Qué se pide:
A – Según el fragmento sobre el asesinato de Isaías Carrasco, ¿qué aparece alineado frente al cordón policial?
B – Prolonga el fragmento sobre el asesinato de Isaías Carrasco a partir de su última oración.

··· Fragmento del documento

La tarde pasaba despacio y el el cielo se oscurecía rápido ayer en San Andrés.

El escenario del crimen es una vieja estampa del país. Existe, pues, una triste familiaridad en la imagen que el visitante se encuentra cuando llega al lugar del asesinato de Isaías Carrasco. En cierto modo, todo resulta conocido: las unidades móviles aparcadas en las aceras, las cámaras alineadas frente al cordón policial, los fotógrafos imaginando encuadres, el ir y venir de periodistas a la búsqueda de testimonios, los curiosos, los vecinos asomados a las ventanas observando ese trasiego extraño que les recuerda a algo ya visto... Tristemente, en Euskadi sobran experiencias de asesinatos.

······
··· Información extraída

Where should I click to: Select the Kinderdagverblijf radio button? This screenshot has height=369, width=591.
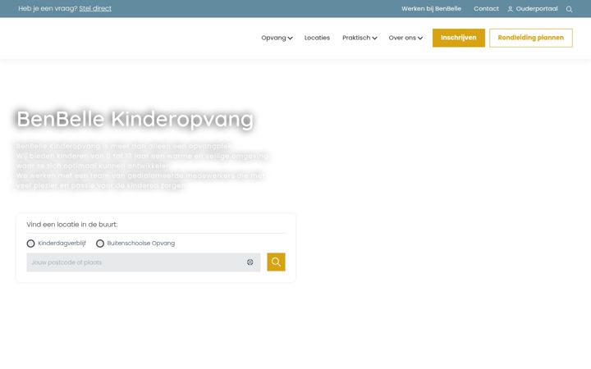click(x=31, y=244)
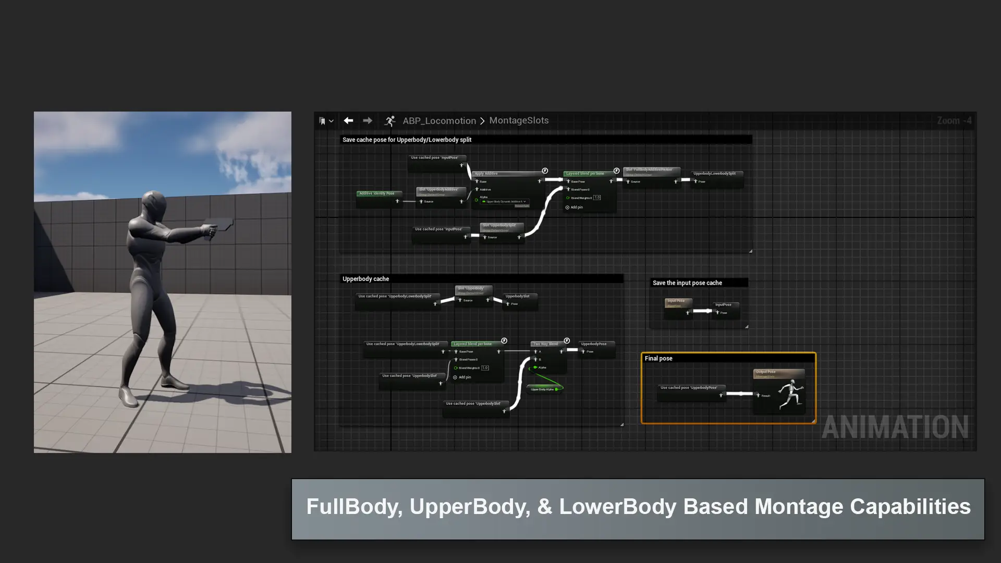
Task: Click the Output Pose running figure icon
Action: [790, 395]
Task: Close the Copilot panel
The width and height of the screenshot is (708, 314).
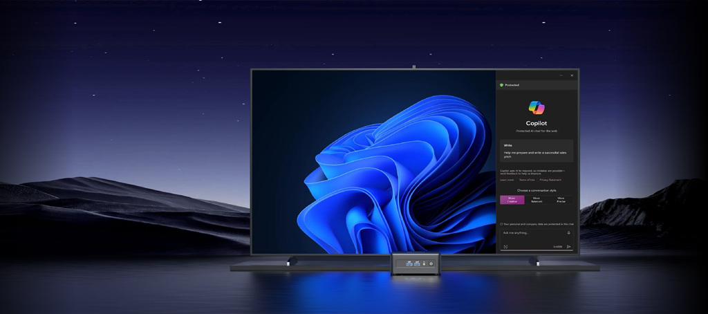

······

Respuestas del ejercicio:
A – Las cámaras.

B –
A Isaías le mataron a la salida de casa, en su barrio de toda la vida. Nunca quiso salir de él. Viendo San Andrés -y más haciéndolo una tarde de luto, fría y oscura como el ánimo ayer de las buenas gentes- uno se pregunta por qué, de dónde salen los lazos que te retienen para siempre a un lugar que no tiene nada salvo memoria. Quizás baste con ella. San Andrés es una barriada de protección oficial, construida deprisa y corriendo en los años sesenta para acoger a la legión de gallegos, extremeños y castellanos que vino a trabajar en las cooperativas de Mondragón, sobre todo en Fagor. Hay muchas como ella en todas las cuencas industriales de España. ¿Quién no reconocería ese paisaje obrero, esa estética humilde que ya anuncia por sí sola un pasado y un destino? Son siempre hileras de casas hechas en serie, con la uniformidad y la simetría de las colmenas. Suelen tener cinco o seis alturas, tiestos y ropa tendida en la fachada y balcones estrechos, muchos de ellos cubiertos ahora con mamparas para aumentar así el tamaño del pequeño salón familiar.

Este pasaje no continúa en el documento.